CHA Comments on Direct Provider Contracting Model Request for Information
CHA has prepared the attached comment letter on a potential alternative payment model that would allow direct provider contracting between payers and primary care or multi-specialty groups within the Medicare fee-for-service, Medicare Advantage and Medicaid programs. Responding to a request for information from the Centers for Medicare & Medicaid Services (CMS), CHA’s comments provide a number of guiding principles for the development of alternative payment models, including some specific considerations for direct provider contracting models. In addition, CHA urges CMS to carefully review additional comments submitted by providers in California, who for decades have been leaders in managing primary and specialty care through multiple public and private sector initiatives. Members are encouraged to use CHA’s letter to develop their own comment letters, due May 25.

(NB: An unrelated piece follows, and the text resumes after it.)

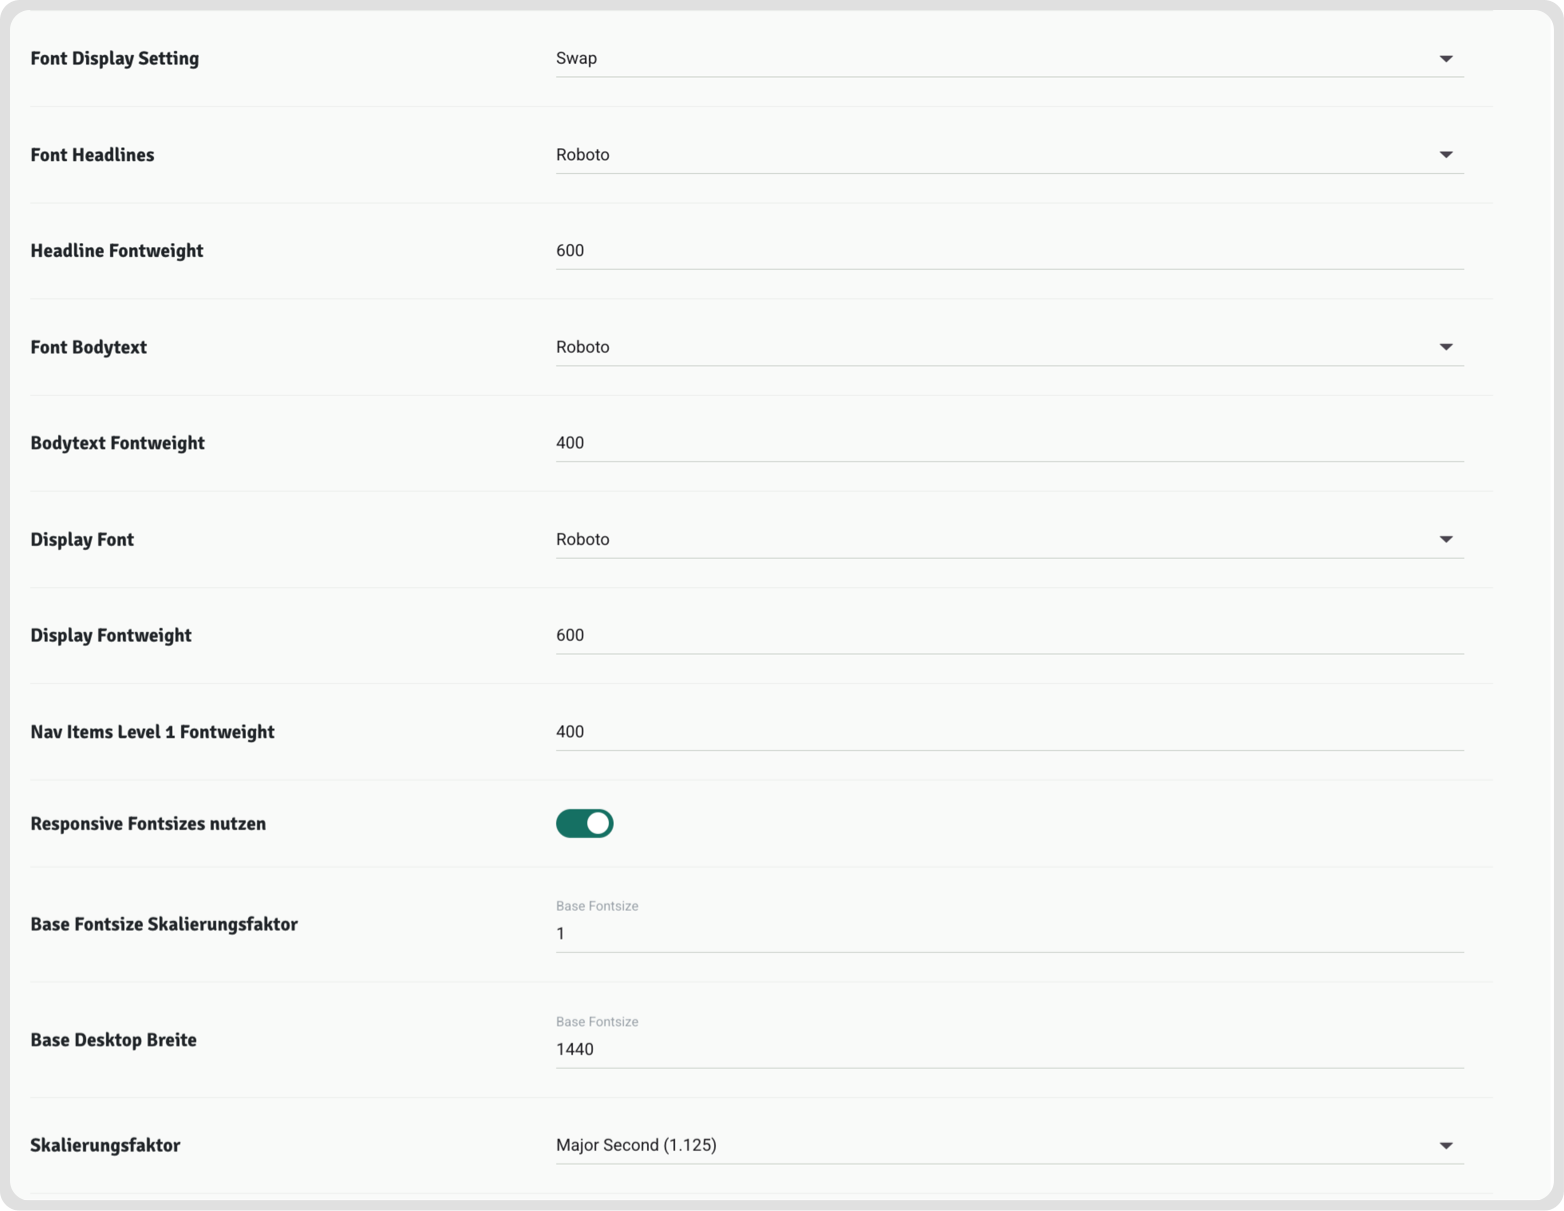Disable the Responsive Fontsizes nutzen switch

pyautogui.click(x=584, y=823)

CHA Submits Joint Letter on Medicaid Access to Care Monitoring Requirements
The California Hospital Association, the California Association of Public Hospitals and Health Systems, Private Essential Access Community Hospitals, Inc., the California Children’s Hospital Association and the District Hospital Leadership Forum have submitted the attached joint letter on the Centers for Medicare & Medicaid Services (CMS) proposed rule on fee-for-service access to care monitoring requirements within the Medicaid program. The proposed rule would amend the process by which states document whether Medicaid payments in fee-for-service (FFS) systems are sufficient to enlist providers to assure beneficiary access to covered care and services consistent with existing statute.
In the letter, the organizations oppose an exemption from the FFS access standards, regardless of the managed care penetration rate, as it eliminates safeguards that promote a more transparent data-driven process. The letter also outlines concerns with proposals related to an exemption for states with high managed care enrollment, exemptions for nominal rate reductions, relief from public notice of rate reductions and the need for greater CMS oversight of state Medicaid programs.
Comments on the proposed rule are due by 2 p.m. (PT) on May 22.
Trump Administration Releases Blueprint to Lower Drug Prices
President Trump last week released a blueprint that identifies immediate actions and further opportunities within federal payment programs to lower drug prices. In releasing the blueprint, officials from the Department of Health and Human Services identified four major goals:
Addressing the increase in list prices of drugs
Maximizing the potential of government programs and private payers to leverage negotiating power
Tackling high out-of-pocket costs
Ensuring the practices of foreign markets are not disadvantaging American innovation
The Blueprint to Lower Drug Prices and Reduce Out-of-Pocket Costs calls for greater transparency of drug prices, better informing consumers about prescription drugs, promoting the use of generic drugs and experimenting with value-based payment through the Center for Medicare & Medicaid Innovation. CHA is reviewing the blueprint’s policy proposals and anticipates additional rulemaking and subregulatory guidance to be released over the coming weeks. Today, the department released a request for information seeking stakeholder feedback to “to help shape future policy development and agency action.” Future member engagement on these important policy issues is likely.